Testo fornito:
::::::
Di meschini, sciacalli e bugiardi
Ieri, l’Ereditiere Davide Casaleggio ha confermato di aver cacciato di proposito Jacopo Iacoboni dalla convention di Ivrea, dandogli del meschino e ricordando l’ultimo comunicato stampa di suo padre, Gianroberto Casaleggio, che lo chiamava sciacallo e smentiva le ricostruzioni del giornalista. Tenete a mente questo dettaglio, ci torniamo fra un attimo.
Vi racconto intanto un episodio su Davide che mi riguarda.
Siamo nel 2009 e io sono un dipendente di Casaleggio Associati. Ad aprile, un mio parente stretto — già malato — si aggrava. La situazione era tale per cui chiesi a un collega di poterlo sostituire in un viaggio aziendale a Roma, dove vive quel ramo della mia famiglia, per poterlo salutare, cosa che grazie a quel collega potei fare.
Informai, inoltre, tutti i miei capi che entro poco tempo avrei potuto avere bisogno di qualche giorno di ferie, facendo intendere l’imminente possibile funerale. Per qualche motivo che ignoro, la cosa irritò Davide. Il mio caro mancò a metà maggio.
Quel fine settimana chiesi tre giorni di ferie, sempre informando tutti i soci via mail e Davide di persona la domenica, visto che entrambi ci trovavamo a Torino alla fiera del Libro.
Spensi quindi il telefono e andai di nuovo a Roma.
::::::
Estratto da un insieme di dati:

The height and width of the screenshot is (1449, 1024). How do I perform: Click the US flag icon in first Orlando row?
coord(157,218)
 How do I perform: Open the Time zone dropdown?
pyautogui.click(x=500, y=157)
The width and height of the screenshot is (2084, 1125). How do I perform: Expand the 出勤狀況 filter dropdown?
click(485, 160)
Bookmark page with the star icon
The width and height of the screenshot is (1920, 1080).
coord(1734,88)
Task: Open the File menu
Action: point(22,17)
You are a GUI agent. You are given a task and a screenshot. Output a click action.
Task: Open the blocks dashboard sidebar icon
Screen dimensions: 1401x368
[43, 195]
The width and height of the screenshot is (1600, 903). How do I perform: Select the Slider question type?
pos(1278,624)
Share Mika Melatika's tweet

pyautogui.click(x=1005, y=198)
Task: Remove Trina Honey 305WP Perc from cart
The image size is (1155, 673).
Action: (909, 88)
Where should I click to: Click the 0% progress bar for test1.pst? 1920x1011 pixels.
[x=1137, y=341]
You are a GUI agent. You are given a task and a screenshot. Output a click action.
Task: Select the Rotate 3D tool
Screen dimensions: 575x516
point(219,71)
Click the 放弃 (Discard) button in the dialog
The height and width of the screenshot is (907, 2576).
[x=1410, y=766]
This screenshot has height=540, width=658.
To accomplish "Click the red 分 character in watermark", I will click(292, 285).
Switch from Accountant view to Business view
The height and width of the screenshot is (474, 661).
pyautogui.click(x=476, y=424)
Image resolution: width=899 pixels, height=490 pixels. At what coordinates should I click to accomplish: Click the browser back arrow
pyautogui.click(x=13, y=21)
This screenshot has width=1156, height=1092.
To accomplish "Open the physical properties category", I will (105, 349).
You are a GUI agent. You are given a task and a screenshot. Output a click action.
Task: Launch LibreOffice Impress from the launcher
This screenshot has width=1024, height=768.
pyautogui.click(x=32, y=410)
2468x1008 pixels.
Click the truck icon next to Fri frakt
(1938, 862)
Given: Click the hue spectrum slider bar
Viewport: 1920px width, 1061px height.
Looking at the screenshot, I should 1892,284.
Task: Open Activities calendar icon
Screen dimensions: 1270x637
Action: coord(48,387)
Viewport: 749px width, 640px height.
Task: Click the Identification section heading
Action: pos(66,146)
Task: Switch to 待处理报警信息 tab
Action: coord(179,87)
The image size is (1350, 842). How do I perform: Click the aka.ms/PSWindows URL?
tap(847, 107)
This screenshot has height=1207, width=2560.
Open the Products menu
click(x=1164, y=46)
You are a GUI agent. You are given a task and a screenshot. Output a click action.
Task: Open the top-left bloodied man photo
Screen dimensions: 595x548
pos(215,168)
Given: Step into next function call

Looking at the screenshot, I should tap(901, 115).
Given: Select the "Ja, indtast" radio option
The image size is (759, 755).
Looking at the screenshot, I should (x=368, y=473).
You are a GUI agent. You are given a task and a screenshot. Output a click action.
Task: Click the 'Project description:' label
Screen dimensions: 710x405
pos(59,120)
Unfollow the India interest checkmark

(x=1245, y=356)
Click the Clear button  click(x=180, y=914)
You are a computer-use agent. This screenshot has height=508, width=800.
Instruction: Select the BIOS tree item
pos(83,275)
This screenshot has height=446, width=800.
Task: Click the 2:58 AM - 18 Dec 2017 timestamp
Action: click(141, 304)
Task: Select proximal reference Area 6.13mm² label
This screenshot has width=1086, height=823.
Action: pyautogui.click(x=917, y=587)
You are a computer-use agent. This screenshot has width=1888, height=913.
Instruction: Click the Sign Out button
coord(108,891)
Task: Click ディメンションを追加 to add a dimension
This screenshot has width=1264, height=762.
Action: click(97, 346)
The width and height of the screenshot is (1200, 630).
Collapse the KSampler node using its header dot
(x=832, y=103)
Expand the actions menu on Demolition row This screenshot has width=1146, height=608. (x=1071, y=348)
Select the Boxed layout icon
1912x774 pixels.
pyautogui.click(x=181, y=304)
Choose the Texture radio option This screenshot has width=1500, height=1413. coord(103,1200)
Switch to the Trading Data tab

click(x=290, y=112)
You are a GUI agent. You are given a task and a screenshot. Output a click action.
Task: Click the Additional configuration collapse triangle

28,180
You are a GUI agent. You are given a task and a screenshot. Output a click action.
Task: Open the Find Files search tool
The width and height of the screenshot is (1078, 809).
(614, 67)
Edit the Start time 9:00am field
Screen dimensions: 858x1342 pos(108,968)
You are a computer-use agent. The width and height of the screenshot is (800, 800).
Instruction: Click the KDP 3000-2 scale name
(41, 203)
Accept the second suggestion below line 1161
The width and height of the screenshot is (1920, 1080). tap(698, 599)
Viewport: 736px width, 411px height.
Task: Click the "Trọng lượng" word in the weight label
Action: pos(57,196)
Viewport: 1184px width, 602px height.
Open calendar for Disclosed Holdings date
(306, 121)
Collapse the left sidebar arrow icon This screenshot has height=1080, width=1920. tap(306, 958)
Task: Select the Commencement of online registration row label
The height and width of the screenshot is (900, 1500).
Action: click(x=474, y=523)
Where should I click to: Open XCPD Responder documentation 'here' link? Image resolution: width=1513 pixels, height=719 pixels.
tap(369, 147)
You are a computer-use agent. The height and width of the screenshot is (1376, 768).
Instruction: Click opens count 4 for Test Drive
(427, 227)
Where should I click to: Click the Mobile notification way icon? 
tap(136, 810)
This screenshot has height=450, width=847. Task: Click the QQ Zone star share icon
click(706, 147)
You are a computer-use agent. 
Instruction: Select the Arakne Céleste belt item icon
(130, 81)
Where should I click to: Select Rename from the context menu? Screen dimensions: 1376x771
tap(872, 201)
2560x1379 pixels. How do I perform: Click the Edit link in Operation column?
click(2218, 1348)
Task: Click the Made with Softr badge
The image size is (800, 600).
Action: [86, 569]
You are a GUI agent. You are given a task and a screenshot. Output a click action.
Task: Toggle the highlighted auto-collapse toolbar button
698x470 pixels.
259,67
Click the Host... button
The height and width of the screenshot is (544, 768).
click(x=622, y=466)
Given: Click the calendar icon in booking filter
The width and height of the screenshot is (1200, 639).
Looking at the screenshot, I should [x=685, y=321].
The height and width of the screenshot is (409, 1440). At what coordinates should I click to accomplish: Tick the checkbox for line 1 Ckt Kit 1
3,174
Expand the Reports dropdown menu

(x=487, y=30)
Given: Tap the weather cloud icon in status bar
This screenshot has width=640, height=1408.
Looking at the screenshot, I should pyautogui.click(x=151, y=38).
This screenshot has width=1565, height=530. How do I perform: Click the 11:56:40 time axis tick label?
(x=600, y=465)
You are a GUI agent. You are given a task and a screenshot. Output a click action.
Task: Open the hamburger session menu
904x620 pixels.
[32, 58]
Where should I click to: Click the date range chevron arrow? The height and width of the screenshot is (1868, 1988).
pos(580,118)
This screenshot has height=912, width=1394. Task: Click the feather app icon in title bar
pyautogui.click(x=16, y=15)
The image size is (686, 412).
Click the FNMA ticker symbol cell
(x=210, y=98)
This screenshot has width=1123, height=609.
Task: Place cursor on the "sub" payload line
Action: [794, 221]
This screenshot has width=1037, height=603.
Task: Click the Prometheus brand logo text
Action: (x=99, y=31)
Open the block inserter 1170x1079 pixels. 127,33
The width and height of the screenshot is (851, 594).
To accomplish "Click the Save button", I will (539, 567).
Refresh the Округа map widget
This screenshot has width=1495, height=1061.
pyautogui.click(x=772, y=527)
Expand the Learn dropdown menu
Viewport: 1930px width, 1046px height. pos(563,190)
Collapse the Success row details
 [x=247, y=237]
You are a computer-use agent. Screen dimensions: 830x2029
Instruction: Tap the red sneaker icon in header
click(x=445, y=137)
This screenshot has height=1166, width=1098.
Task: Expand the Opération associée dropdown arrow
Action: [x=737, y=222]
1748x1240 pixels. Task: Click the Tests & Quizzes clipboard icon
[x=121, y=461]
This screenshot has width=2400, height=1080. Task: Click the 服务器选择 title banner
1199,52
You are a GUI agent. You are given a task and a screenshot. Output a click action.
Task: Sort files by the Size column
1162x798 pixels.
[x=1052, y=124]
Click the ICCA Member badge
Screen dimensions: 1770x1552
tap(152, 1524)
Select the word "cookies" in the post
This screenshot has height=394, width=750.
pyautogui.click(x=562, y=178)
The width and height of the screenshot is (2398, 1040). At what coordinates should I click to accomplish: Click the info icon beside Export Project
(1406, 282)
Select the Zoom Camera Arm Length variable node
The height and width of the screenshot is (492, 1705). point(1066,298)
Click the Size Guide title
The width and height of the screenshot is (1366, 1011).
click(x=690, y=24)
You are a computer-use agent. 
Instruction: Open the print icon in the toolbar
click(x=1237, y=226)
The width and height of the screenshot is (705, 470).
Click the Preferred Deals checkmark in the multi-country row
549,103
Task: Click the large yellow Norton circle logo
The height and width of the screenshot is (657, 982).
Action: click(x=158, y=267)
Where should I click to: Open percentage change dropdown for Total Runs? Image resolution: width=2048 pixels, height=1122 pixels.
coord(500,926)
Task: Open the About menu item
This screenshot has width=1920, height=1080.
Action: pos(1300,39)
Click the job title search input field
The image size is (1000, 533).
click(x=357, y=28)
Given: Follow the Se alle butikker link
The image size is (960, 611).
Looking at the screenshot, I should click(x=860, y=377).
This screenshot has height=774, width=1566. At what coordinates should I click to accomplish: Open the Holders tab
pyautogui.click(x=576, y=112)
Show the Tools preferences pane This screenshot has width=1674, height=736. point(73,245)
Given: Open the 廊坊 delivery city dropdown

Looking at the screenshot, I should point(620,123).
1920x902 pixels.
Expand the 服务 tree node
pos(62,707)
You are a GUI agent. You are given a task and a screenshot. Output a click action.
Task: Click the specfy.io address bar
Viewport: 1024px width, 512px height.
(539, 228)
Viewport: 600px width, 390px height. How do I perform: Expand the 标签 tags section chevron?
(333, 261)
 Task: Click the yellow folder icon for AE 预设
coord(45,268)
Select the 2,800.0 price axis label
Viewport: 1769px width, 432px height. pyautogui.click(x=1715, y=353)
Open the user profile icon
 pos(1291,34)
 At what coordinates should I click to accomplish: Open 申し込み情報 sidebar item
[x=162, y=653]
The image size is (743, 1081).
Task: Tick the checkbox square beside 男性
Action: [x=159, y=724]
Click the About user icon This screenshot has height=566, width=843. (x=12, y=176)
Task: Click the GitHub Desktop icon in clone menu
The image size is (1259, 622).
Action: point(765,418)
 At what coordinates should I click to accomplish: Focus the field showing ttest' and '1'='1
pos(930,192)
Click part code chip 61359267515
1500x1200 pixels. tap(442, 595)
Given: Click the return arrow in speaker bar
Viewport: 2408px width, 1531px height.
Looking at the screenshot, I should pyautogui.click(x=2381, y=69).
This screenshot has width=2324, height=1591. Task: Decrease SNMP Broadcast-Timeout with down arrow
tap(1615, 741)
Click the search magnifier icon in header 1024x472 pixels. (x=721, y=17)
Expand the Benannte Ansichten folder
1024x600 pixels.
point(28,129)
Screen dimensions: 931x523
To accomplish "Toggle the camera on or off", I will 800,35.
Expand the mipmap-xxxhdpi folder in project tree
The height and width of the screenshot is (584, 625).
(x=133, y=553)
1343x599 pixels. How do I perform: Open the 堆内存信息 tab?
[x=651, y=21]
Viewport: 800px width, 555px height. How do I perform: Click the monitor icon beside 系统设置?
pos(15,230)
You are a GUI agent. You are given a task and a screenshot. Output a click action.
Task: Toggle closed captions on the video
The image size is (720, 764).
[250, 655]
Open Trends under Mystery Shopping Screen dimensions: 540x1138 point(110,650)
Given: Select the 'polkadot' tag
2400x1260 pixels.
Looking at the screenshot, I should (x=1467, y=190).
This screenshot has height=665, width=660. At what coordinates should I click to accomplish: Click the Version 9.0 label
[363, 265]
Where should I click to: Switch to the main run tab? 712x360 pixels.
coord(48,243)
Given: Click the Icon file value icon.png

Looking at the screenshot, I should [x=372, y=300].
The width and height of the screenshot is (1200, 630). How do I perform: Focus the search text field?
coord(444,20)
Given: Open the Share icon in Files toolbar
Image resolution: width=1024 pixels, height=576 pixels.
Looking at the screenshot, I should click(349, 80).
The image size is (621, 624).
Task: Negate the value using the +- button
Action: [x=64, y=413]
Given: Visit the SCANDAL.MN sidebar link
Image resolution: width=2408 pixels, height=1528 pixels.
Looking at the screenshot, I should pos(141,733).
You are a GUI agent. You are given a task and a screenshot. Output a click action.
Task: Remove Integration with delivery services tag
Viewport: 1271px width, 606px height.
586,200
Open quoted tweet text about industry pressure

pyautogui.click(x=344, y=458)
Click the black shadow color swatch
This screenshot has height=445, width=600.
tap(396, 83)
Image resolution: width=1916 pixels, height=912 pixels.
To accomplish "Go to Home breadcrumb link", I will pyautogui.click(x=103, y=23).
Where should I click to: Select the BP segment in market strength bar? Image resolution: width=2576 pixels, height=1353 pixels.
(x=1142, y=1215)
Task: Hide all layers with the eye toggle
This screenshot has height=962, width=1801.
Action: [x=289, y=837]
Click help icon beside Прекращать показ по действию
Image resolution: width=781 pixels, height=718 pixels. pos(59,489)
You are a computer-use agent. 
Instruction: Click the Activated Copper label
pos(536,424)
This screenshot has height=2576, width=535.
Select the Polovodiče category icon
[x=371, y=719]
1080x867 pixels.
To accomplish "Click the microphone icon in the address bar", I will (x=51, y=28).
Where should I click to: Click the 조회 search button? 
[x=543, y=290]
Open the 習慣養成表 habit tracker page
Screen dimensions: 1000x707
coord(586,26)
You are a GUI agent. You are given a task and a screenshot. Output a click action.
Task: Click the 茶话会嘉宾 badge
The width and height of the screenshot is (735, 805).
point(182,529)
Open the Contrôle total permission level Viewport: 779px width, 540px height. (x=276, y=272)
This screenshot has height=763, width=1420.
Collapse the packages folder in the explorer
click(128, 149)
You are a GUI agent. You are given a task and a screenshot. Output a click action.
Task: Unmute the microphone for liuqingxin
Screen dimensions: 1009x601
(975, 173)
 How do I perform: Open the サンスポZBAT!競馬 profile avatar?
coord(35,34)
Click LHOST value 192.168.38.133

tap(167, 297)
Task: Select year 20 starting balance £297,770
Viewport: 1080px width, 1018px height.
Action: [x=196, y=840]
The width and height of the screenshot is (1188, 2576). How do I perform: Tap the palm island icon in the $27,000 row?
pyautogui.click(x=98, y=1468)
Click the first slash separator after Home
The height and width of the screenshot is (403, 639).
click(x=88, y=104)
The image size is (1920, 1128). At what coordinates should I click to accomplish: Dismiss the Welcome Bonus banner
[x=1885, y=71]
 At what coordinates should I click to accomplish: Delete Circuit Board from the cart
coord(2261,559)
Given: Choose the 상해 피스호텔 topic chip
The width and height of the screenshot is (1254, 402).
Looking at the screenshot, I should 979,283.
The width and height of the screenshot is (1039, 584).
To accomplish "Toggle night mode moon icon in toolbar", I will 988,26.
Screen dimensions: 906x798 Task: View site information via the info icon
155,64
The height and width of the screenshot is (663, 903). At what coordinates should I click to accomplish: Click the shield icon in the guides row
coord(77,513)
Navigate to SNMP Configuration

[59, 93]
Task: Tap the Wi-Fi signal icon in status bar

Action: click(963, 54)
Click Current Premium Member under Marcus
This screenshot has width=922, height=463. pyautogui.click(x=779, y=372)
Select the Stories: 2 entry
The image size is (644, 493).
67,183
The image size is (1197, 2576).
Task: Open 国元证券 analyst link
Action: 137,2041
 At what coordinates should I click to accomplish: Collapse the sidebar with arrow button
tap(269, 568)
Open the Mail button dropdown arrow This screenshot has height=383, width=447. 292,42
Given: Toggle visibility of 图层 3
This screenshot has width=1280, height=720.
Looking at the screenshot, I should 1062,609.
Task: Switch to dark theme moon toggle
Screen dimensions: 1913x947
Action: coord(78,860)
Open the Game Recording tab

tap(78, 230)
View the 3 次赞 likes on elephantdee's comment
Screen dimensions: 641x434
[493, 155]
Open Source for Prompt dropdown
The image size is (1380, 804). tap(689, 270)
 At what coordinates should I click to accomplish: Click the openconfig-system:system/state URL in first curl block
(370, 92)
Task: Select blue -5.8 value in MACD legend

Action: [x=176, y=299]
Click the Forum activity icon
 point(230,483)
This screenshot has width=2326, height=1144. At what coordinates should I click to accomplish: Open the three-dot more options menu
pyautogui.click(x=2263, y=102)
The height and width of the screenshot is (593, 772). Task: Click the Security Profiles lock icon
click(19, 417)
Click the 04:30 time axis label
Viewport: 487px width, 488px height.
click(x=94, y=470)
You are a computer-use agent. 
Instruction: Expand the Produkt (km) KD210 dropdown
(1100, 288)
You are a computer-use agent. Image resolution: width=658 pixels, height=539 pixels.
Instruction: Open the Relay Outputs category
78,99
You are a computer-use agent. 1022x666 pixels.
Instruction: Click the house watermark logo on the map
::::::
Istruzioni di lavoro:
(A) Secondo il testo fornito, dove si trovavano sia chi scrive sia Davide la domenica in cui chi scrive lo informò di persona della richiesta di ferie?
(B) Estragga dal testo fornito il passo che comincia con le parole "Informai, inoltre, tutti" e termina con le parole "fiera del Libro.", riportandolo senza alcuna modifica.
(C) Riscriva in forma più breve il paragrafo del testo fornito che inizia con "Siamo nel 2009", conservandone i fatti principali.

Le soluzioni:
(A) A Torino, alla fiera del Libro.

(B)
Informai, inoltre, tutti i miei capi che entro poco tempo avrei potuto avere bisogno di qualche giorno di ferie, facendo intendere l’imminente possibile funerale. Per qualche motivo che ignoro, la cosa irritò Davide. Il mio caro mancò a metà maggio.
Quel fine settimana chiesi tre giorni di ferie, sempre informando tutti i soci via mail e Davide di persona la domenica, visto che entrambi ci trovavamo a Torino alla fiera del Libro.

(C) Nel 2009 chi scrive era dipendente di Casaleggio Associati. Ad aprile un suo parente stretto, già malato, si aggravò. Chi scrive chiese allora a un collega di poterlo sostituire in un viaggio aziendale a Roma, dove vive quel ramo della famiglia, e grazie a quel collega poté salutare il parente.